Apesar das críticas, Paulo ressaltou o potencial criativo da IA, capaz de ampliar a imaginação e a expressão dos estudantes. “A IA pode expandir a criatividade das crianças, ajudá-las a investigar o que desperta sua paixão e aprender o que antes era impossível. Mas tudo depende de quem está no controle dessa mídia.”
Ele também compartilhou experiências concretas de inovação educacional. Em Hong Kong, sua equipe vem transformando professores em pesquisadores de suas próprias práticas, estimulando o registro e a análise das aulas para melhoria contínua. “A escola publica um journal interno e realiza conferências formativas. O professor virou um pesquisador em ação.” No Brasil, o pesquisador colabora com Sobral (CE), em um programa de ciências baseado em aprendizagem ativa e construcionismo, que integra tecnologia de forma intencional e interdisciplinar ao currículo.
Tecnologia sem propósito vira brinquedo caro e ineficiente.
“As ferramentas só fazem sentido quando têm um papel pedagógico claro. Tecnologia sem propósito vira brinquedo caro e ineficiente.”
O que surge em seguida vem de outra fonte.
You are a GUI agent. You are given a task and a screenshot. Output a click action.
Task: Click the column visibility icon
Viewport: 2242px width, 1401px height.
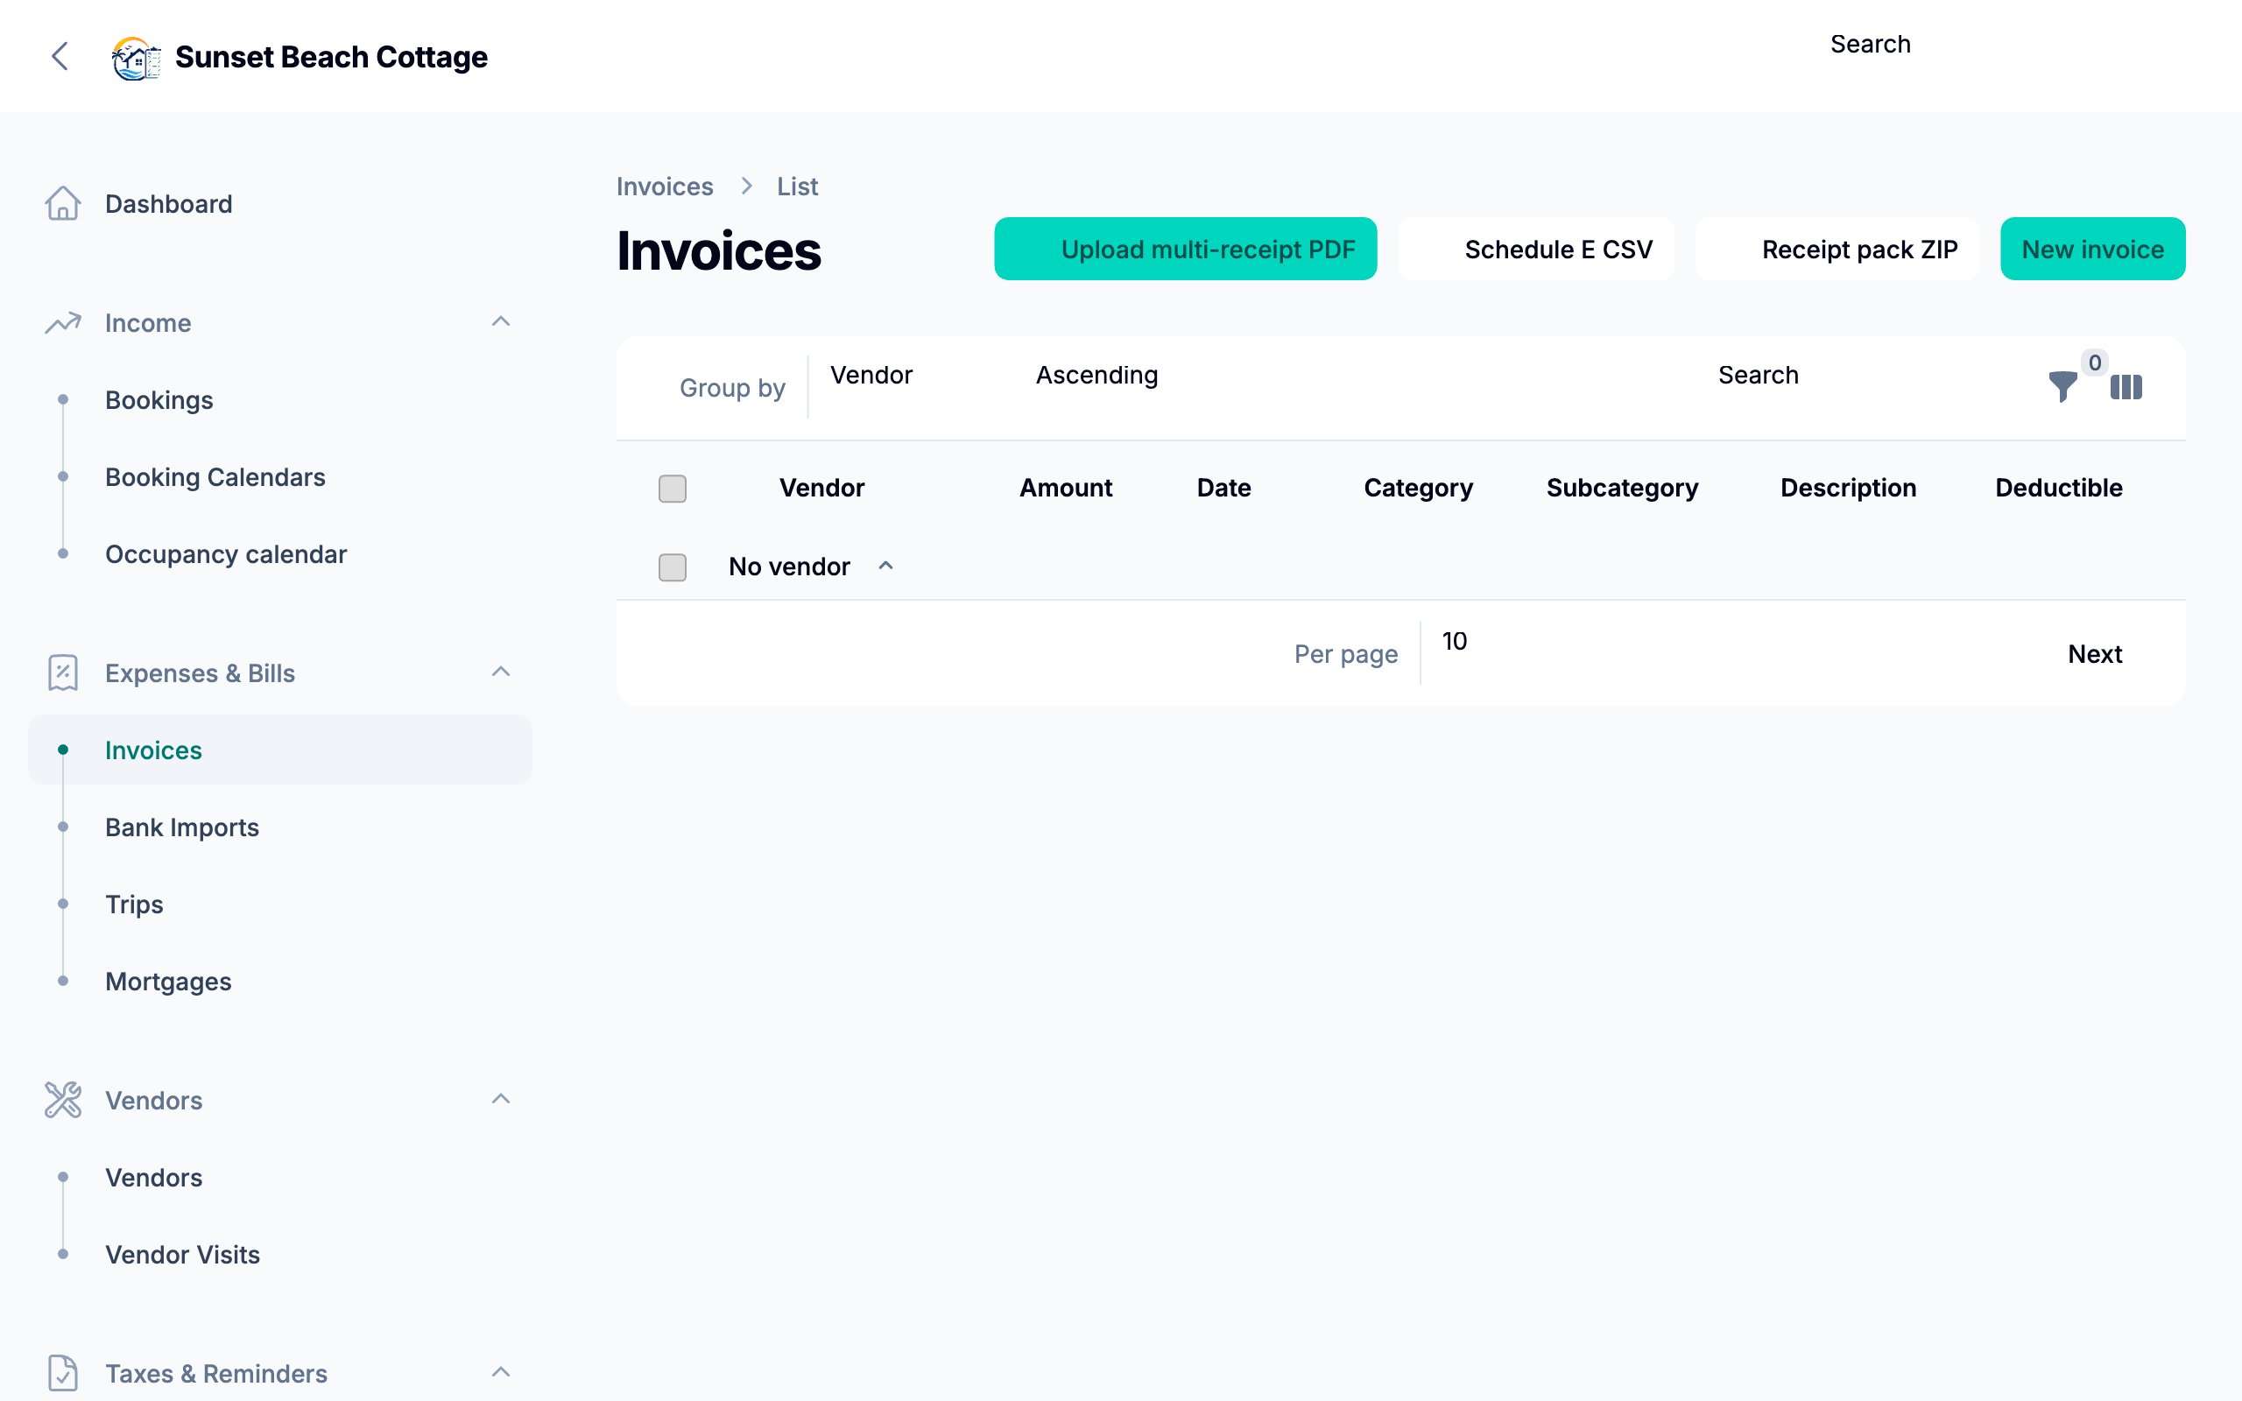pos(2126,387)
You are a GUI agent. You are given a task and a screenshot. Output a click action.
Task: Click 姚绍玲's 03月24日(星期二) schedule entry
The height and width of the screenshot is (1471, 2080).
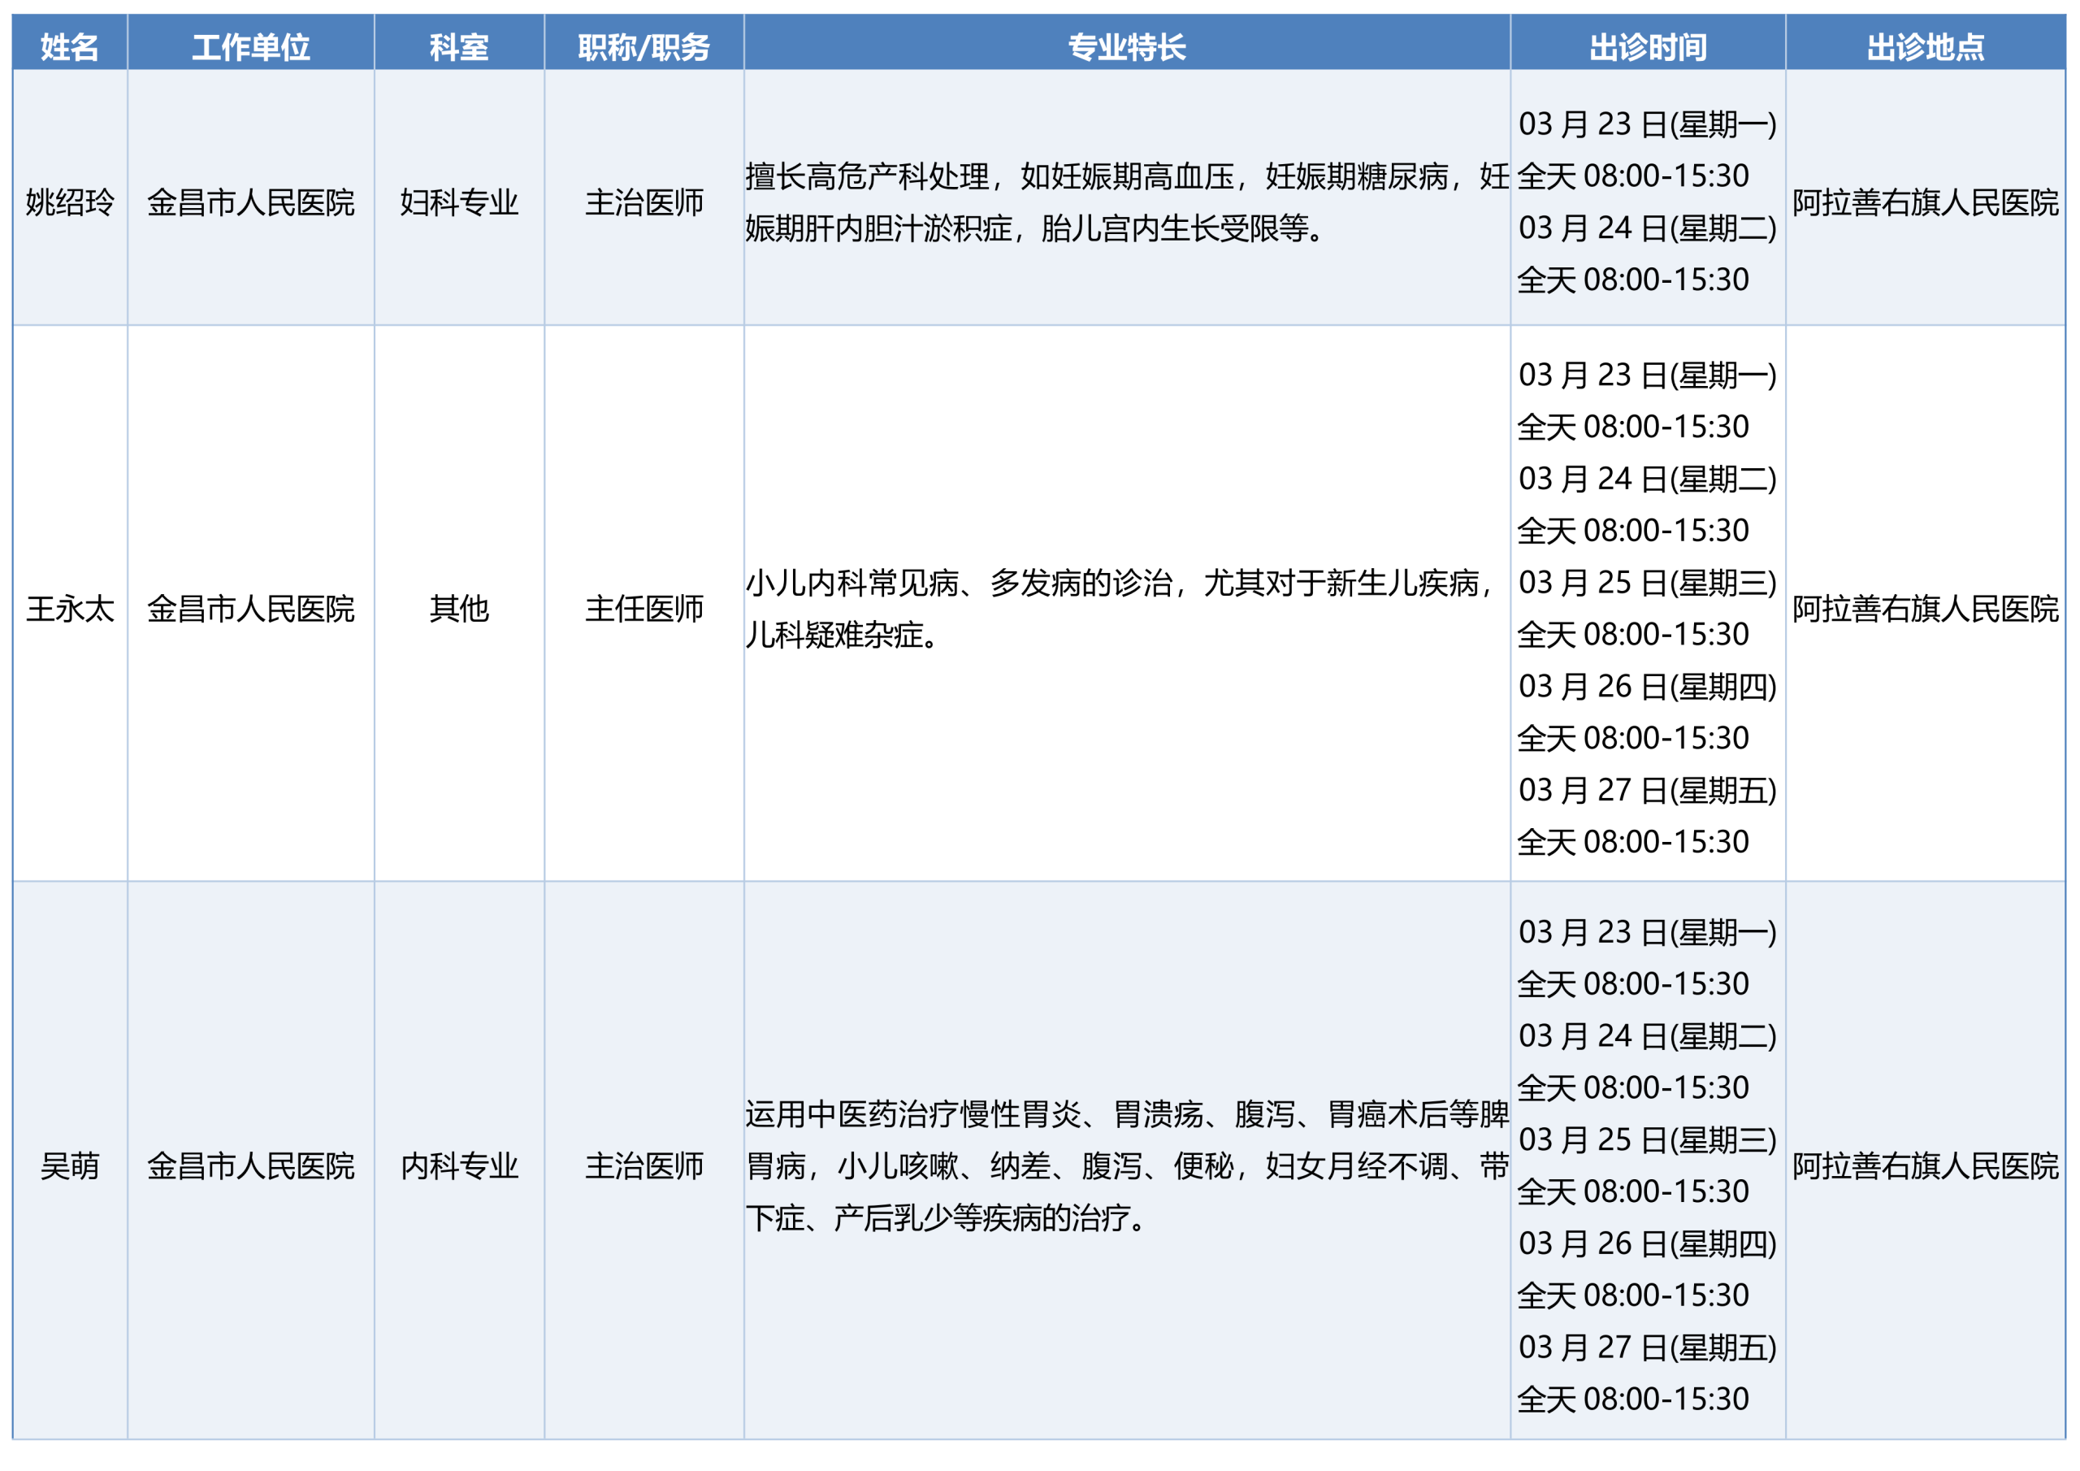1647,227
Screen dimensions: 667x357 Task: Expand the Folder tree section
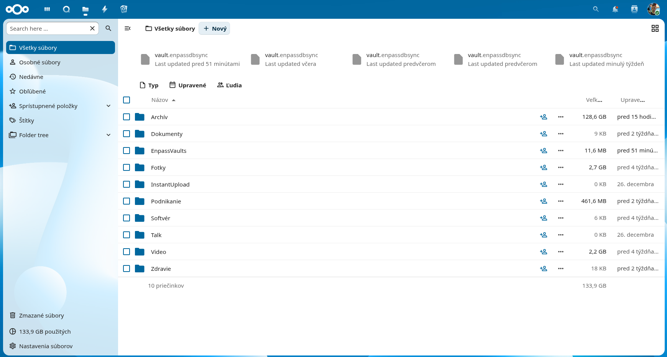tap(108, 135)
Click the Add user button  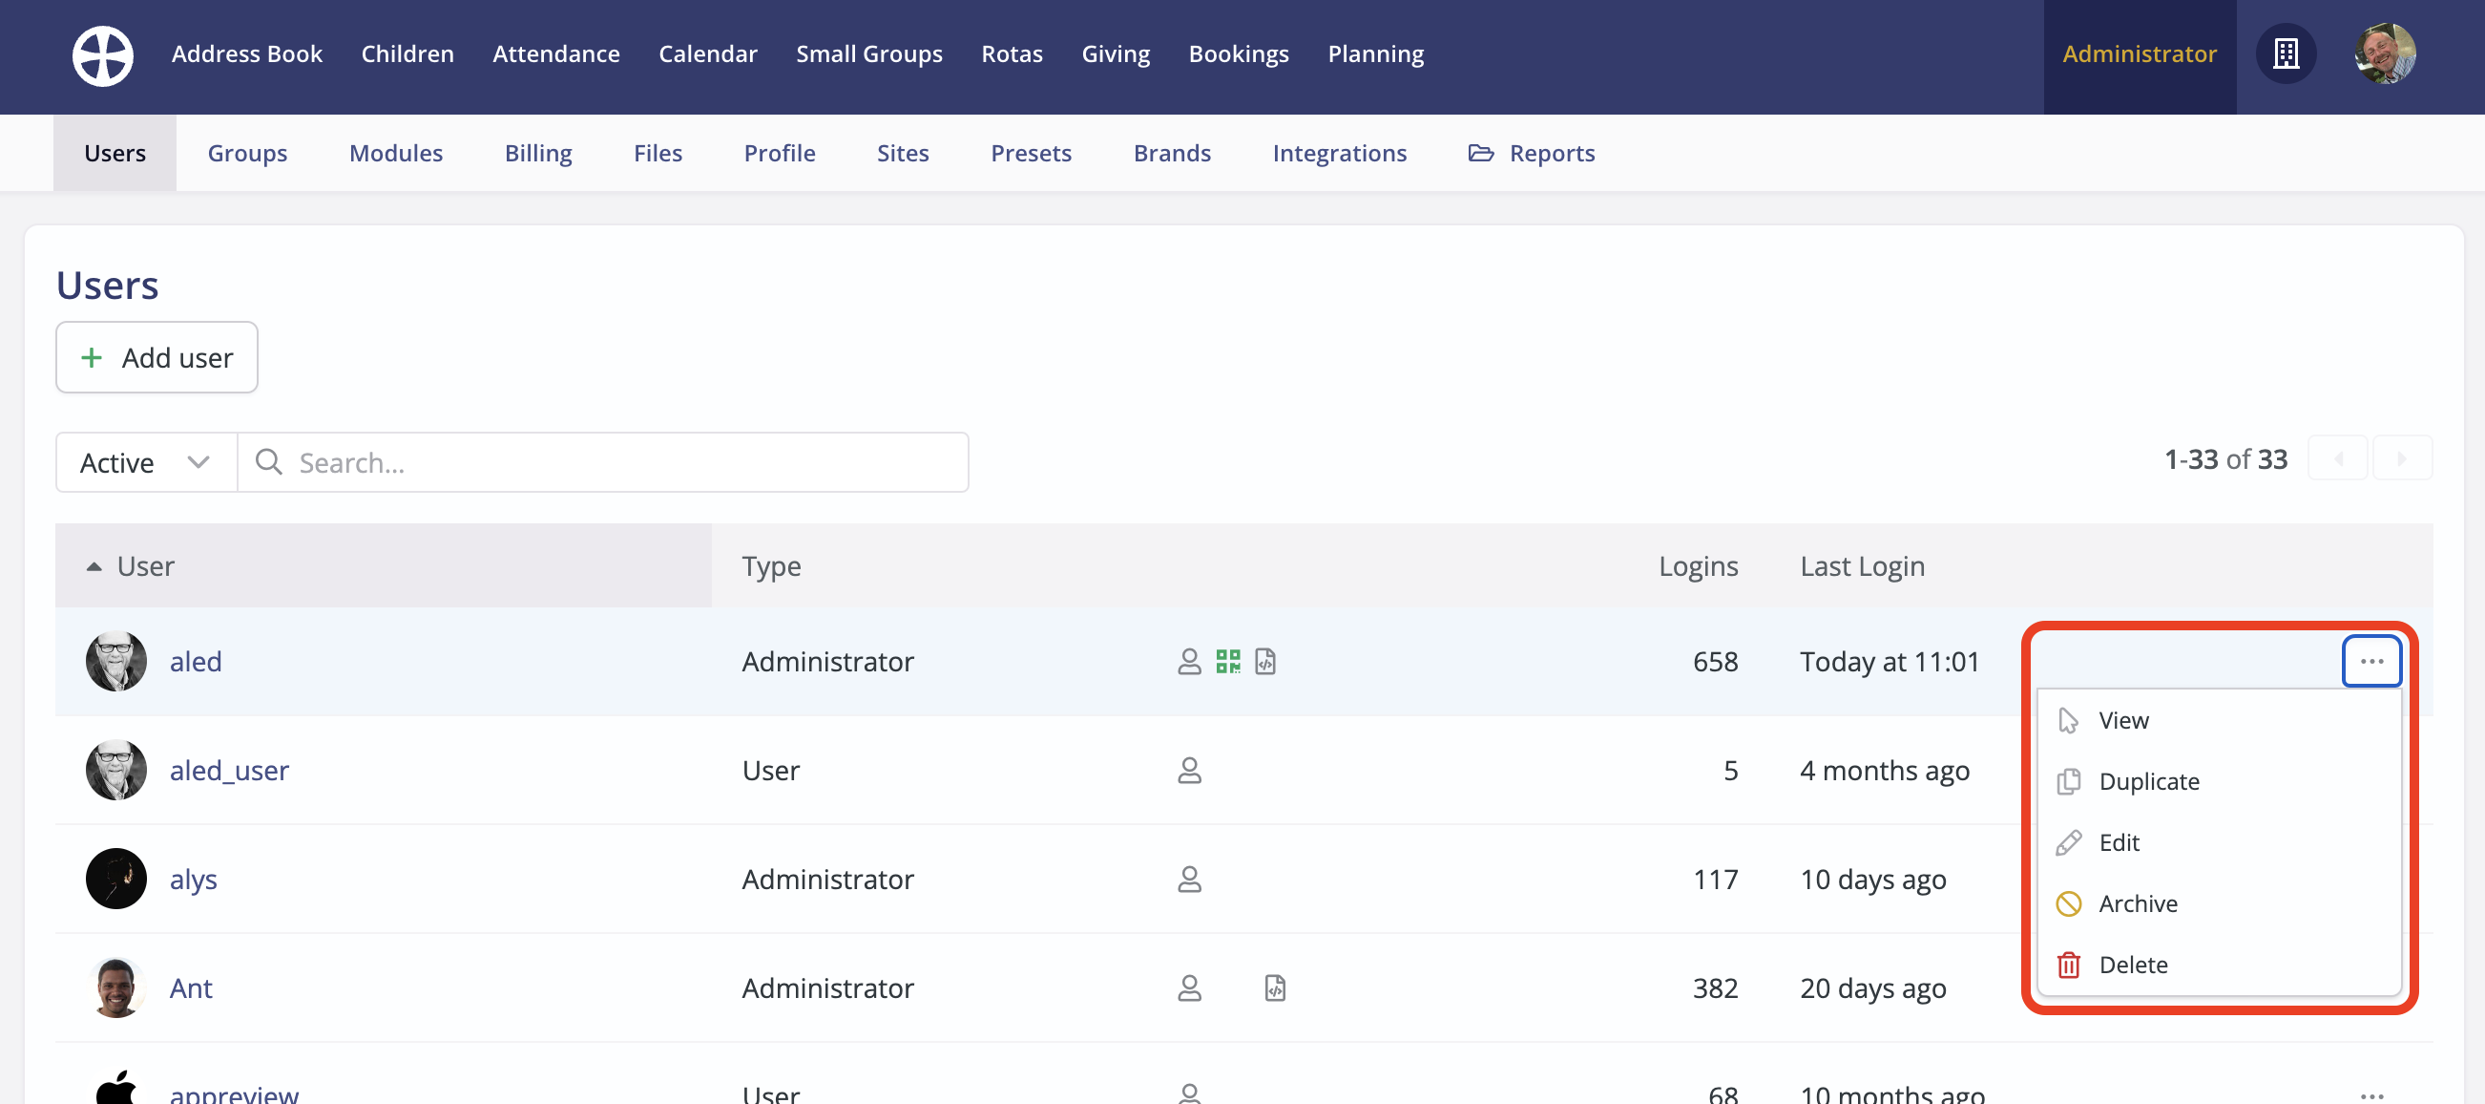pyautogui.click(x=156, y=357)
Paulo também criticou o discurso de que a IA “libertará” o professor de tarefas repetitivas. “Nunca na história do capitalismo o tempo ganho por produtividade foi devolvido ao trabalhador”, alertou. “É ilusório achar que, se a IA corrigir provas e planejar aulas, o professor terá mais tempo para o aluno. Esse tempo será apropriado pelos sistemas e gestores.”
Para ele, a introdução da IA não pode retirar do docente as partes criativas e intelectuais do trabalho, como planejar, avaliar e dar feedback (retorno avaliativo) ao estudante. “Quando o professor deixa de fazer isso e entrega para uma máquina que ele nem entende, perde o controle sobre o próprio ofício.” Ele concluiu a ideia reforçando que o debate sobre o uso da inteligência artificial nas escolas não é apenas técnico, mas político e ético. “Não é a tecnologia que define o futuro da educação. É quem a controla.”
Não é a tecnologia que define o futuro da educação. É quem a controla.
Ao final, defendeu que a IA deve ser vista como parceira ética e criativa, que apoia, mas não substitui o professor. “Eu mesmo uso IA no meu trabalho, mas sempre supervisionando o resultado. O problema é quando essa supervisão passa a ser vista como um luxo. Sem ela, perdemos o controle da qualidade e da integridade do que é ensinado.” Paulo considera que o desafio central é garantir que educadores e pesquisadores liderem as decisões sobre o uso da IA, assegurando que a tecnologia sirva à aprendizagem, à equidade e à criatividade humana, e não apenas a lucro corporativo.